De acuerdo con Obregón (1990), la Comisión Corográfica (1850-1859) se organizó para describir el territorio nacional, incluyendo las condiciones físicas, morales y políticas de la nación colombiana. No había mapas de las regiones y la mayor parte del territorio estaba por recorrer; demarcar fronteras entre provincias y límites internacionales eran tareas prioritarias.

Esta fue la primera empresa de investigación creada y patrocinada por el Estado, que para ello integró un equipo de investigadores con objetivos claros: Agustín Codazzi, Felipe Pérez, Manuel Ancízar, Santiago Pérez, Carmelo Fernández, Enrique Price, Manuel María Paz y José Jerónimo Triana. No obstante, la Comisión afrontó algunas vicisitudes: débil apoyo económico y político, y falta de incentivos.

El último esfuerzo de investigación naturalista del siglo XIX fue la Comisión Científica Permanente (1881-1883), cuyo objetivo era el estudio de la zoología, la geografía, la arqueología, la mineralogía, la geografía y la botánica. Debía recolectar especímenes para la exposición de Nueva York y para el museo y la universidad del Estado; el director fue José Carlos Manó. Sus informes recibieron críticas por parte de la Sociedad de Medicina y Ciencias Naturales, pues más que naturalista resultó un viajero; la contratación de extranjeros parecía atrayente, pero esa experiencia ratificó que debía realizarse con mayor cuidado.

En 1859 se creó la Sociedad de Naturalistas Neogranadinos, la cual ha sido considerada la primera sociedad científica fundada en el territorio nacional porque, según Obregón (1991), a diferencia de las anteriores, su interés exclusivo fue el impulso de las ciencias naturales sin ocuparse de las consecuencias del conocimiento para moralizar a la población y mantener el orden social; pero sus realizaciones fueron escasas. Se vincularon como socios destacados científicos europeos que habían visitado el país. Desde Colombia se enviaron muestras a diversas sociedades internacionales como la Sociedad Geológica de Londres.
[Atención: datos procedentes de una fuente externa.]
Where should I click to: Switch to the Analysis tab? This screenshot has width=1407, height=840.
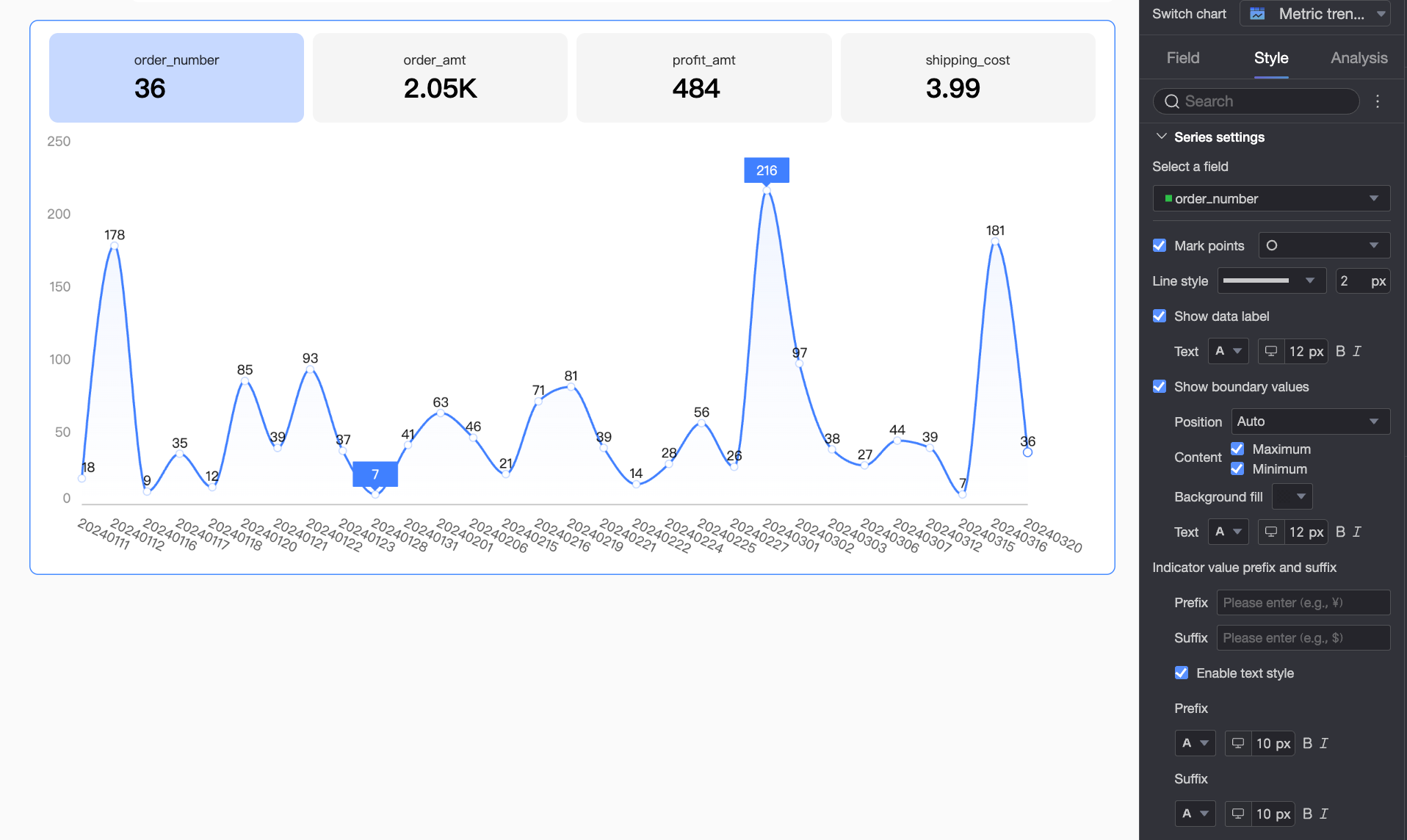pyautogui.click(x=1359, y=58)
El boletín que se publicaba tenía más interés para la comunidad científica internacional que para los habitantes de la Nueva Granada, y el apoyo interno siempre fue escaso: “todo parece quimérico en nuestro país, todo encalla, todo amedrenta, ni la más débil voz nos alienta” (Obregón, 1990, p. 103).
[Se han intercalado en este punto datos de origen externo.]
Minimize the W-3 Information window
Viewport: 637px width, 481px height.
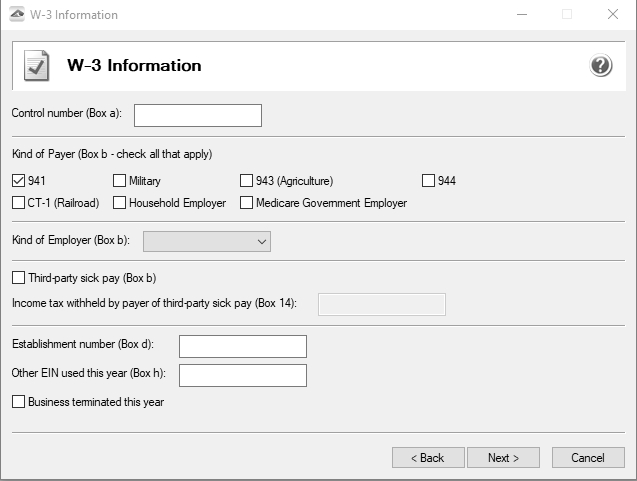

La ciencia no tenía valor social, las plazas seguras eran las de la cátedra universitaria, pues daban prestigio y estabilidad sin exigir investigación; no era necesario generar conocimiento, pues bastaba con informar sobre los hallazgos de otros. Hablar de ciencia y científicos a mediados del siglo XIX implicaba actividades episódicas o personajes aislados o marginales. “La aventura de investigación exigía como siempre una alta cuota de sacrificio que pocos quisieron afrontar. La actividad científica era un lujo, hacer carrera en la ciencia implicaba encontrar otra forma de sustento” (Becerra y Restrepo, 1993, p. 10); la universidad que aprende porque investiga no estaba en el ideario de ese entonces.